Fica claro, portanto, que ser Pai é dar condições ao filho para que ele conquiste o mundo batendo suas próprias asas, sem esquecer de que a vida vai sendo moldada pelas belas experiências filtradas pelo coração. Quero concluir com os pensamentos do Papa Francisco: “A felicidade de José não se situa na lógica do sacrifício de si mesmo, mas na lógica do dom de si mesmo. Naquele homem, nunca se nota frustração, mas apenas confiança. O seu silêncio persistente não inclui lamentações, mas sempre gestos concretos de confiança”. Por fim, conclui o Papa: “Toda a verdadeira vocação nasce do dom de si mesmo, que é a maturação do simples sacrifício. Mesmo no sacerdócio e na vida consagrada, requer-se este gênero de maturidade. Quando uma vocação matrimonial, celibatária ou virginal não chega à maturação do dom de si mesmo, detendo-se apenas na lógica do sacrifício, então, em vez de significar a beleza e a alegria do amor, corre o risco de exprimir infelicidade, tristeza e frustração”. (Cf. Patris Corde, p. 11). A atualidade de São José se faz presente quando cultivamos uma profunda vida de oração, fazemos silêncio para ouvir a voz de Deus que se manifesta nos irmãos e nos acontecimentos cotidianos da vida, colocamos o Projeto do Pai como prioridade no curso de nossa existência, ficamos atento aos perigos que podem comprometer os planos que Deus tem para aqueles que amamos (José salvou o menino e sua mãe do perigo), assumimos a educação com amor, paciência e atenção, estendemos a mão aos migrantes, imigrantes e refugiados, cuidamos do órfão e dos necessitados e assumimos o trabalho com alegria e motivação interior. Que São José, juntamente com São Francisco, o irmão dos pobres, dos oprimidos e um fervoroso seguidor de Jesus, nos ensinem a viver com autenticidade o nosso projeto de vida a partir do amor de Deus.

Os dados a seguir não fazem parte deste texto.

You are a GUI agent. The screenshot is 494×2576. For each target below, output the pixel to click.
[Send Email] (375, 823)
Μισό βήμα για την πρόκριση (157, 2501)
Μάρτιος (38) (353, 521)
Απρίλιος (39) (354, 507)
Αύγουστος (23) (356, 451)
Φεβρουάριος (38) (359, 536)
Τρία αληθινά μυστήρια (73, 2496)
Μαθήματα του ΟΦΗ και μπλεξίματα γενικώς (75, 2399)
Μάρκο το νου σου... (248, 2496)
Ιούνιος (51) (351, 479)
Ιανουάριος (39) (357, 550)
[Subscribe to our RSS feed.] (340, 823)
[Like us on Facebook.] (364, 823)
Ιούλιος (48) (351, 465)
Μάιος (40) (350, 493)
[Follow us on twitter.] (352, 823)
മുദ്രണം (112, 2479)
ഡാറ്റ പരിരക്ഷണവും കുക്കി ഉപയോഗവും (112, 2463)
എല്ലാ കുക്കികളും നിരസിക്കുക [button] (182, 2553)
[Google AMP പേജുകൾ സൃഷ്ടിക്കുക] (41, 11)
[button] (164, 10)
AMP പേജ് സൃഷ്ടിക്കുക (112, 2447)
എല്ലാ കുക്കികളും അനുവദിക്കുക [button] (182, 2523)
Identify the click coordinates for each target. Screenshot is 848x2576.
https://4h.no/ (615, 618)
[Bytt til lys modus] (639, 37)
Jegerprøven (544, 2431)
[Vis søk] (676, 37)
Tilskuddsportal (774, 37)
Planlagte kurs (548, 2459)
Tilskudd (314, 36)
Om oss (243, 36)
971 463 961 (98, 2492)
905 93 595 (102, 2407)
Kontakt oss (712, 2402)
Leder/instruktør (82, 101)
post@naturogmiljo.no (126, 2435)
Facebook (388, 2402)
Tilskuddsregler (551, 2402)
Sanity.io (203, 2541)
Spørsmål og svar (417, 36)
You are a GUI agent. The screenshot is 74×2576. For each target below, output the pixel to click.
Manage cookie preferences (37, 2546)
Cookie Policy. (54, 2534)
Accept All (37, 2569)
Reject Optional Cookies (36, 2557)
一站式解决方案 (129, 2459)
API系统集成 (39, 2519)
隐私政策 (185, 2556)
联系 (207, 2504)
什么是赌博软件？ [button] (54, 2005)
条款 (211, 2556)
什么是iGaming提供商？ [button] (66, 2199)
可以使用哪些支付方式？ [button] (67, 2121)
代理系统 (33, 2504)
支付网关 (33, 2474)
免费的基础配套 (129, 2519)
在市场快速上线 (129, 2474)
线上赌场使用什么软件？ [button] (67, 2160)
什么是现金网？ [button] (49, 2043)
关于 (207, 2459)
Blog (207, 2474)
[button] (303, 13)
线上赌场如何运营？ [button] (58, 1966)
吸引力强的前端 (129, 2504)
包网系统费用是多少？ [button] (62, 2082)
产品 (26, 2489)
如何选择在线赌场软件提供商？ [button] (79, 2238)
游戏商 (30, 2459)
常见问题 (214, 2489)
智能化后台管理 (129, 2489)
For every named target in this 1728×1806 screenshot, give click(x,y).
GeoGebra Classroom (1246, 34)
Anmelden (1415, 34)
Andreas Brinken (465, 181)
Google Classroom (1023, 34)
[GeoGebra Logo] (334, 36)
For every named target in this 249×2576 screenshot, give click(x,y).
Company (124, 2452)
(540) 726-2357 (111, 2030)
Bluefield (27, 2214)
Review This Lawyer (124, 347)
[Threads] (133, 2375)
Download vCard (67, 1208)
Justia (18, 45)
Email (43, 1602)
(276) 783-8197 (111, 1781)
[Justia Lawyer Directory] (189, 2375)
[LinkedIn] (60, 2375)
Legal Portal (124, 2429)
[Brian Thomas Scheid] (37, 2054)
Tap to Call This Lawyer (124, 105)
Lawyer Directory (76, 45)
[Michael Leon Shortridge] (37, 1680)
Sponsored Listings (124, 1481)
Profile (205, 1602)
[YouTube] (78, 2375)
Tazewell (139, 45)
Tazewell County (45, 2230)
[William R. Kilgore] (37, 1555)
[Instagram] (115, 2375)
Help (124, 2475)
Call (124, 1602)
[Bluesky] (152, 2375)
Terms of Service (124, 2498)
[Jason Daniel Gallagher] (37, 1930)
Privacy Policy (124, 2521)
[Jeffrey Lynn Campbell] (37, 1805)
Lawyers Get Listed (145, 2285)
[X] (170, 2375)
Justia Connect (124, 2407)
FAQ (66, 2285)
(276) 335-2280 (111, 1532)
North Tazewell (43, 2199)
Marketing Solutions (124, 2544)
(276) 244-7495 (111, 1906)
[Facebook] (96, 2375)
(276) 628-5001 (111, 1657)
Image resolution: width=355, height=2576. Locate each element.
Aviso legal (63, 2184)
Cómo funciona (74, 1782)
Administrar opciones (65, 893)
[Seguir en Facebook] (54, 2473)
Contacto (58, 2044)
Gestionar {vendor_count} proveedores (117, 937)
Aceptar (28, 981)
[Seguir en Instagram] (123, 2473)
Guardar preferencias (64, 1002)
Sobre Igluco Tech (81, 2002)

Marcionei Miguel da Silva nasceu em Braço do Norte – SC em 1972. Possui Licenciatura plena em Filosofia e História pela FAFIMC (Faculdade de Filosofia Nossa Senhora da Imaculada Conceição) em Viamão/RS (1997) e graduação em Teologia pelo Instituto Teológico Paulo VI de Londrina/PR (2001). Também é especialista em juventude em São Leopoldo/RS (Unisinos – 2001) e em Gestão Escolar através do Polo de Criciúma/SC (Uninter-2019) e está concluindo a segunda licenciatura em Histórica (Uninter 2021). Tem Mestrado em Teologia pela Pontifícia Universidade Católica do Rio Grande do Sul em Porto Alegre – PUC/RS (2008) com a Dissertação: José no mistério da Encarnação: aspectos teológicos pastorais para a paternidade responsável. Atualmente trabalha na educação e é professor efetivo de Filosofia, História e Ensino Religioso na Rede Pública Estadual de Santa Catarina, CRE de Criciúma – SC. Nos passos de São José, à luz da Sagrada Família, conduz a sua história de vida.